Окрестные деревни, уверял Фезе, покорены без боя и переданы в законное владение хунзахского хана. Деревни отдаленные, удостоверясь в благонамеренности войск и дружеском их обхождении с мирными племенами, изгнали от себя мюридов и желают вступить в подданство Его Императорского Величества.

Волонтеров, прикомандированных к отряду, Фезе оставил в Хунзахе, дабы они имели новые возможности явить свою отвагу в делах с неприятелем.

Граббе не верил не единому его слову и лишь сделал вывод, что Шамиль преспокойно вернулся на Ахульго, а часть отряда брошена в Хунзахе.

– Спасибо, хоть от «фазанов» избавил, – подумал Граббе, и продолжал читать этот изумительный рапорт, видя в нем образец особого литературного жанра, который по праву можно было именовать «кавказским».

В довершение всего Фезе горячо ходатайствовал о награждении отличившихся. Кроме него самого, его ближайших помощников и адъютанта, в списке было еще с дюжину героев, которым он испрашивал награды за примерное мужество, соединенное с благоразумной распорядительностью, а также за отличное усердие, храбрость и превосходное знание военного дела.

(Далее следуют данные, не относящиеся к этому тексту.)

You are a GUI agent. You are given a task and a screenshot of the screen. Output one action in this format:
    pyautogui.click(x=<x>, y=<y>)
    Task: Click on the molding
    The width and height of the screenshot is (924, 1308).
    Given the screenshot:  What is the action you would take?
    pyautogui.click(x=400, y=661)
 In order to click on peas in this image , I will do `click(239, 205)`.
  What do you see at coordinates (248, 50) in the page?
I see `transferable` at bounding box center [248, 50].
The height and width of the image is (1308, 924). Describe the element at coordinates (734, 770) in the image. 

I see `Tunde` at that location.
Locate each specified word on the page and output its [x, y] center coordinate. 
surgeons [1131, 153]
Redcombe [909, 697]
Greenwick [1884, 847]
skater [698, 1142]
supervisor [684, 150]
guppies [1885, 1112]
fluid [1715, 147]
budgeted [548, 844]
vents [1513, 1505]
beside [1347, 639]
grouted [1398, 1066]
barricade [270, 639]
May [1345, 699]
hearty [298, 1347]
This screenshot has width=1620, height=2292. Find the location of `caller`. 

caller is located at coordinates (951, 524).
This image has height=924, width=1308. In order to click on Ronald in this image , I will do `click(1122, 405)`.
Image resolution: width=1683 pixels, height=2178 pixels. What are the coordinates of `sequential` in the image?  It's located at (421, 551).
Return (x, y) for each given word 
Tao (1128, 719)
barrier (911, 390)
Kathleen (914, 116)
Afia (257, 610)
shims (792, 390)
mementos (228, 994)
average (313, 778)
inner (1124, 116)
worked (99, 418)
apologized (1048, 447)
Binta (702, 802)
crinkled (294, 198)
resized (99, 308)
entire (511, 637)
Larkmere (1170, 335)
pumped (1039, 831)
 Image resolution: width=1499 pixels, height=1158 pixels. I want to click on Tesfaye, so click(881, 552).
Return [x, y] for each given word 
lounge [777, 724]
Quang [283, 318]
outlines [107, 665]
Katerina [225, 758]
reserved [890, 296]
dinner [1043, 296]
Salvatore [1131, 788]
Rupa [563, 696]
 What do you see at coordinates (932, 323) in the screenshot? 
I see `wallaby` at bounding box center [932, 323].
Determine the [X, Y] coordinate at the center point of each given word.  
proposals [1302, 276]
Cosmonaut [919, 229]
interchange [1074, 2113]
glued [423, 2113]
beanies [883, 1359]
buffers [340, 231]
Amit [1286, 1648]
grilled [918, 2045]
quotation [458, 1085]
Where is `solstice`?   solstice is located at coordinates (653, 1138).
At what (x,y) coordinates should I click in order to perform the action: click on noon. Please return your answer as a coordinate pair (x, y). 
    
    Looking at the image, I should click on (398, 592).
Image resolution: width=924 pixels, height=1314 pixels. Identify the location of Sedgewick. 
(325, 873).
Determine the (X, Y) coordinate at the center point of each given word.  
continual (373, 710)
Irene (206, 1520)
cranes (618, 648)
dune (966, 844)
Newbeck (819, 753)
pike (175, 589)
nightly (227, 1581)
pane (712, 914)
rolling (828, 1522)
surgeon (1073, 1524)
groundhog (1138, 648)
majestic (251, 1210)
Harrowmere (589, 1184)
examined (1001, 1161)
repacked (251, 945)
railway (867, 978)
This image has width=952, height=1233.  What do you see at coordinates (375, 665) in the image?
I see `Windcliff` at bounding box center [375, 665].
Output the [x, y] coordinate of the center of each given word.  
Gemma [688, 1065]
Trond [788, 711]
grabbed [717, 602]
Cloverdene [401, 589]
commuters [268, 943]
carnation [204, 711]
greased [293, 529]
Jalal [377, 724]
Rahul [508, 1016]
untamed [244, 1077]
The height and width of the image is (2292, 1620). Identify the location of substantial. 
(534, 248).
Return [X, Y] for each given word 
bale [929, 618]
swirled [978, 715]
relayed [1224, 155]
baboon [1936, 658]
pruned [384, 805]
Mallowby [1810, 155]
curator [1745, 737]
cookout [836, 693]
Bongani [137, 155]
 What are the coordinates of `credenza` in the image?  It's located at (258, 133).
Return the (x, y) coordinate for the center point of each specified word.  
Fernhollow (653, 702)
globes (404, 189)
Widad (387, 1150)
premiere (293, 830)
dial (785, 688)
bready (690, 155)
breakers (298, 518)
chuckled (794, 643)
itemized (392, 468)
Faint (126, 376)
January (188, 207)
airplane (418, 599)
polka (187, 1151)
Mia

Среди представленных к наградам Граббе наткнулся на знакомую фамилию: прапорщик Михаил Нерский.

– Не тот ли это Нерский? – обратился Граббе к стоявшему перед ним Попову.

Попов похолодел, решив, что Граббе донесли о нелицеприятных высказываниях прапорщика без эполетов.

– Некоторым образом, – туманно ответил Попов.

– Не извольте беспокоиться, ваше превосходительство. Каждый получит по заслугам.

Но Граббе думал о другом. И награждать бывшего декабриста вовсе не собирался. Из политических соображений, будь он трижды герой. Да и мало ли чего Фезе напишет. Однажды он написал, что Шамиль покорился и мечтает принести раскаяние к стопам императора. Но Шамиль и не подумал явиться в Тифлис, где ожидал его император. И даже напротив, покорность Шамиля больше походила на договор между двумя государствами, обязавшимися не нарушать мир.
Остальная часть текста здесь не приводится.